Портреты

Ботвинник Михаил Моисеевич

Григорий ГОЛЬДБЕРГ

 

 

Друг Гриша

Познакомились мы полвека назад у моих родственников на Петроградской стороне в Ленинграде (он, конечно, знал меня раньше – в ту пору я был уже шахматист известный). Ему тогда стукнуло 18, мне – лишь 15. Гриша Гольдберг был высоким, стройным и длинноногим. Глаза его как бы высверливали собеседника, лицо – мужественное, а волосы – разного цвета. «Прихожу в парикмахерскую подстричься, – улыбаясь, рассказывал Гриша, – а мастер говорит, что не мешало бы и подкраситься…»

Учился он в Институте народного хозяйства. Шахматистов там было немало; ходил Гриша в клуб совторгслужащих.

В середине 20-х годов был завезен с Запада настольный теннис (пинг-понг); Гриша имел первый разряд. Мы с приятелями специально ходили (задолго до сеанса) в кинотеатр «Рот-фронт», что на Садовой. В фойе театра были расставлены столы и проходили турниры по пинг-понгу, где Гриша сражался, и не без успеха.

В конце 1929 года в Одессе проходил очередной чемпионат СССР – второй в моей шахматной жизни. Одновременно состоялись командные соревнования, где на третьей доске за Пролетстуд играл Гольдберг. После тура Гриша становился вожаком шахматной молодежи, и под его руководством шли мы ужинать. «Одиннадцать бифштексов и один разврат с луком (в меню, конечно, был ростбрат!)», – громогласно заказывал он официанту, сохраняя серьезное выражение лица. Жизнерадостности его не было границ!

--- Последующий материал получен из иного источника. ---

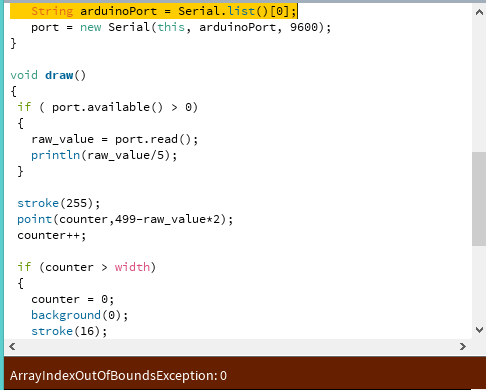Click the horizontal scrollbar right arrow

point(463,347)

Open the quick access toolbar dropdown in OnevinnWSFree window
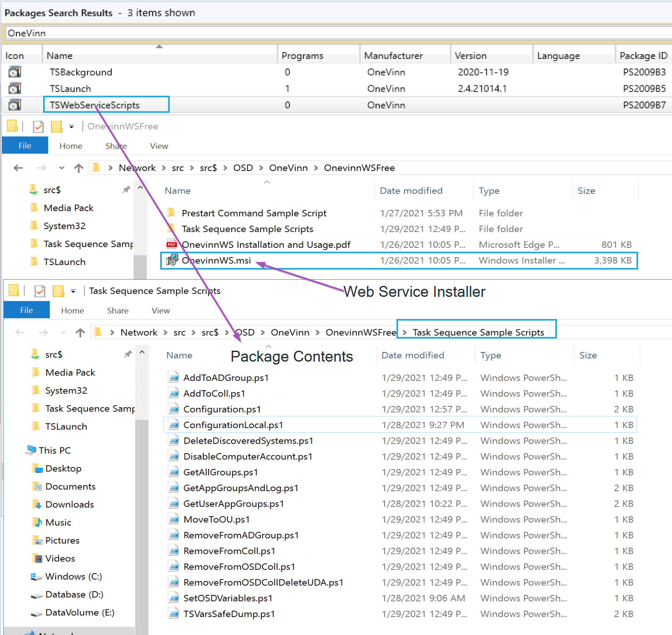coord(72,126)
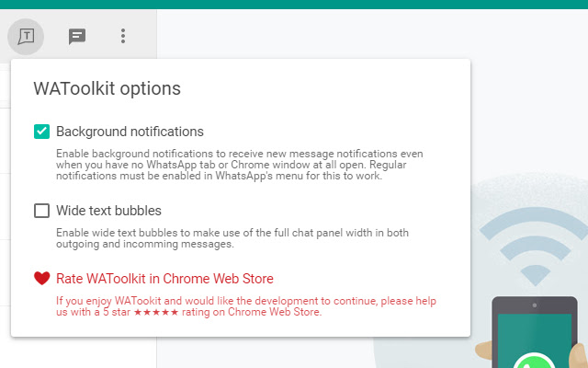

Шахматную его силу я почувствовал в партии на чемпионате Ленинграда в 1932 году. Гольдберг дебют и середину игры разыгрывал своеобразно; в теории он не был силен, но плохих ходов не делал. Я чувствовал, что мой партнер нарушает общепринятые каноны играет «неправильно», но как бороться с этой манерой ведения шахматного боя – не знал! Отложили мы партию в объективно проигранной для меня позиции…

Бессонная ночь, утром показываю варианты Моделю; он предсказывает поражение, но я не унываю – уж очень глубоко все проанализировано. В анализе Гриша явно был тогда слабее, и в итоге – ничья!

Вскоре Гольдберг проявил себя как большой шахматный организатор. Он легко устанавливал контакты с начальством; когда он тяжелой, «припечатывающей» походкой входил в кабинет и решительным голосом докладывал обстановку, с Гришей обычно соглашались.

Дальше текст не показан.